(Entries for locating words and elements)
+++++

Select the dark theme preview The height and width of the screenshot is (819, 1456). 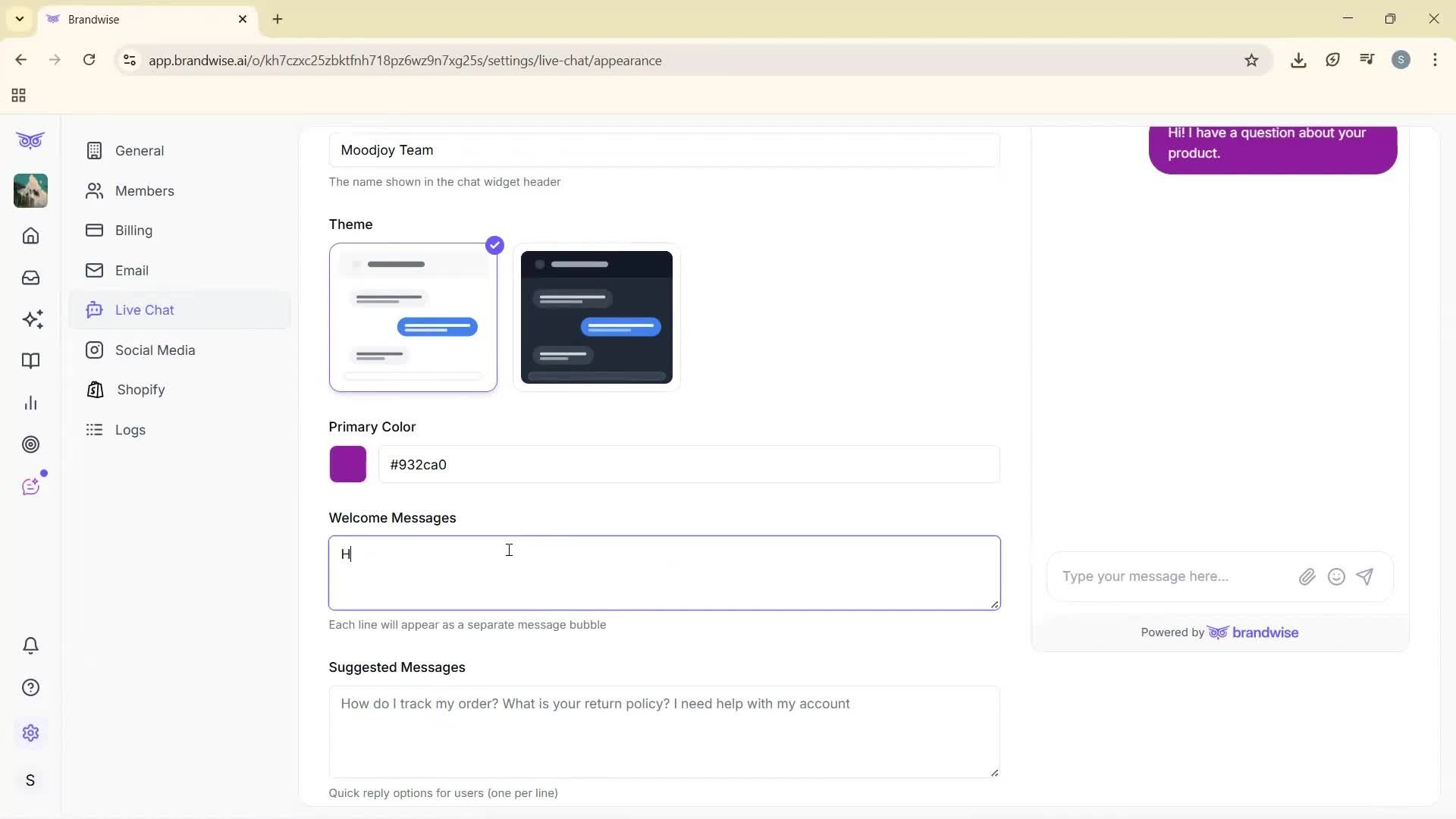(596, 317)
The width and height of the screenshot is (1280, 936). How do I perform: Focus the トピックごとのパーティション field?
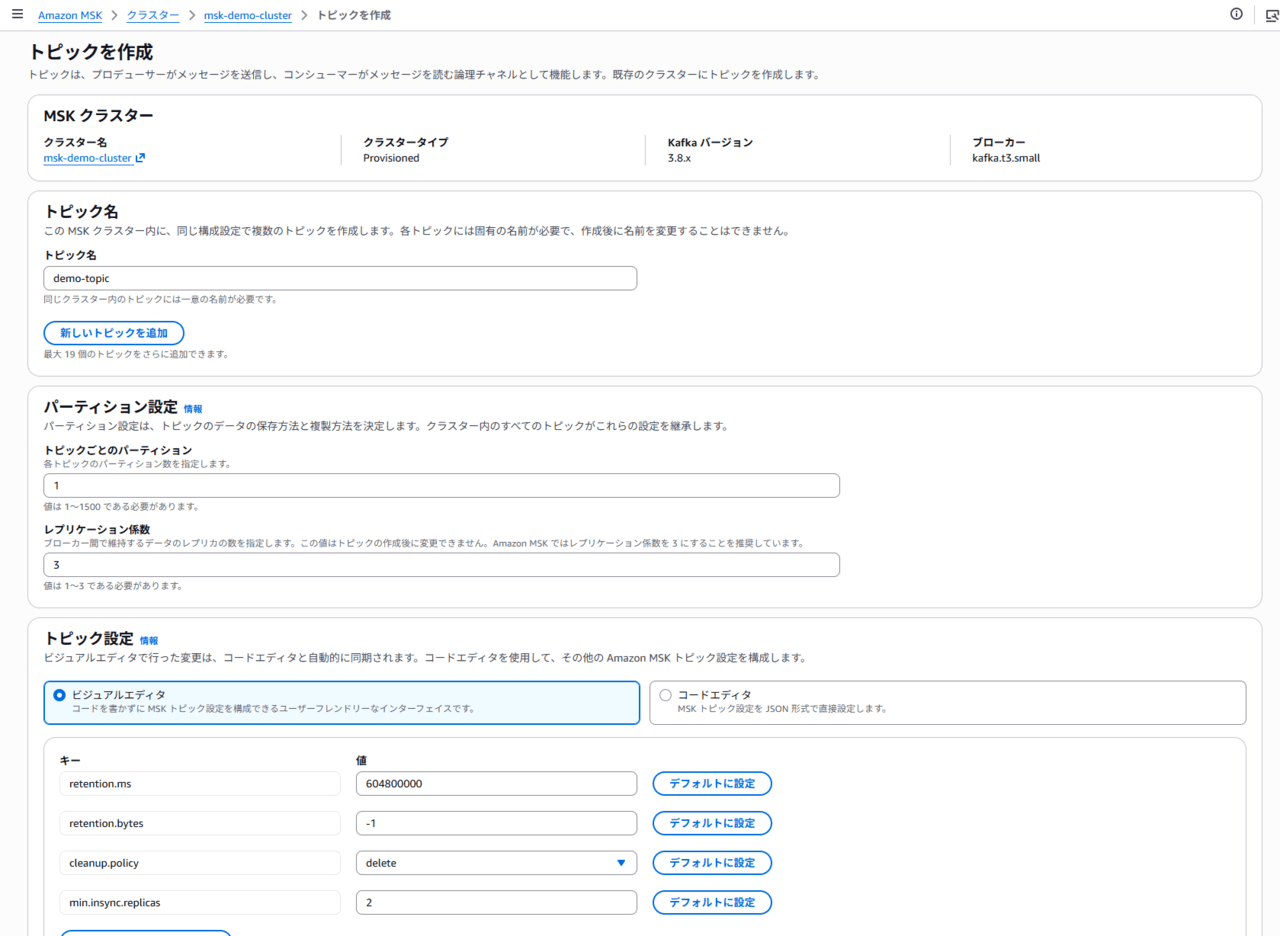(441, 486)
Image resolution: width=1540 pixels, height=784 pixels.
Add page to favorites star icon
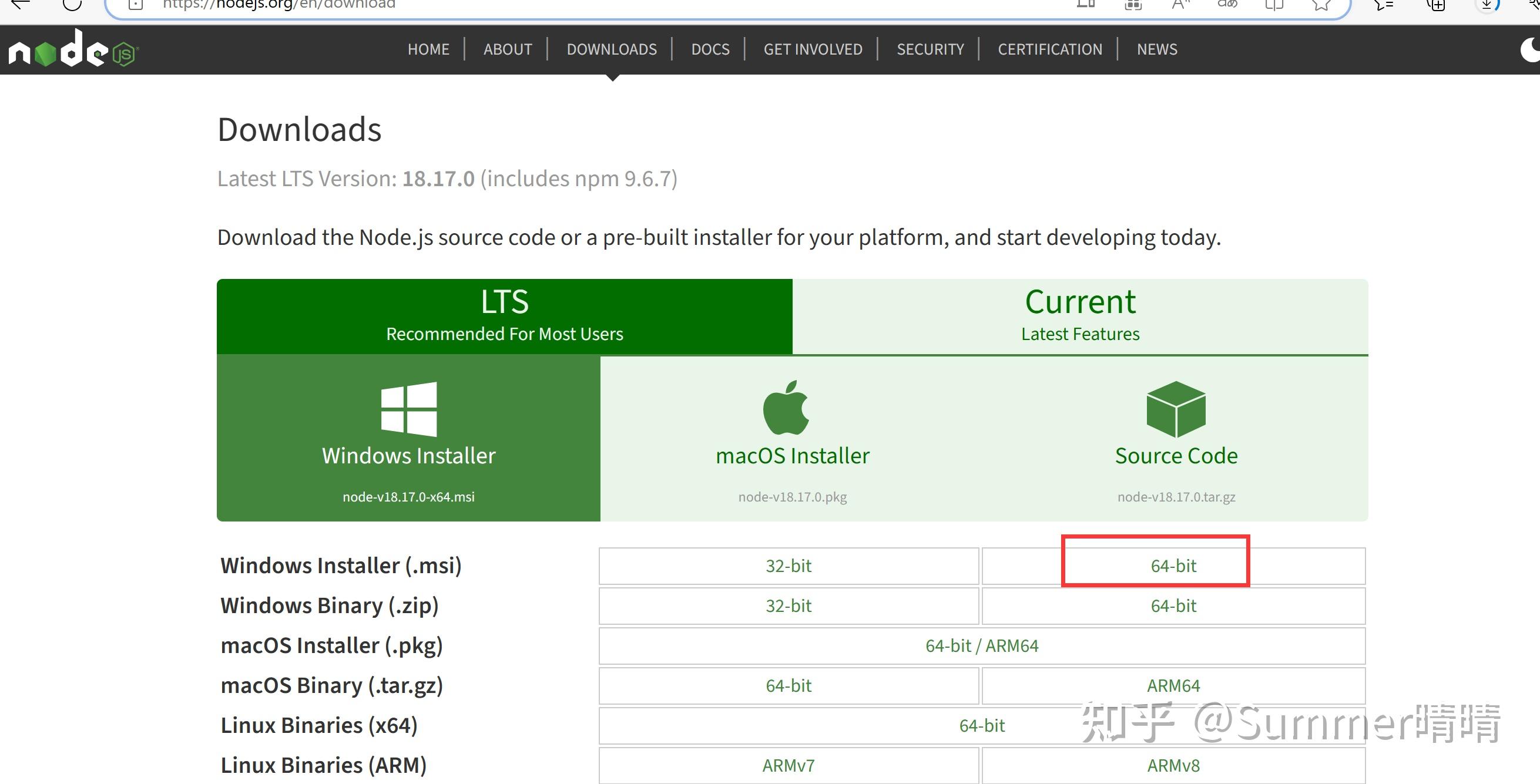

+++++

→ WHAT TO DO: Copy the entries word for word, starting at the line that contains "Image resolution: width=1540" and going through the last entry. Leave the pictures out.

→ TASK SOLUTION:
Image resolution: width=1540 pixels, height=784 pixels.
Add page to favorites star icon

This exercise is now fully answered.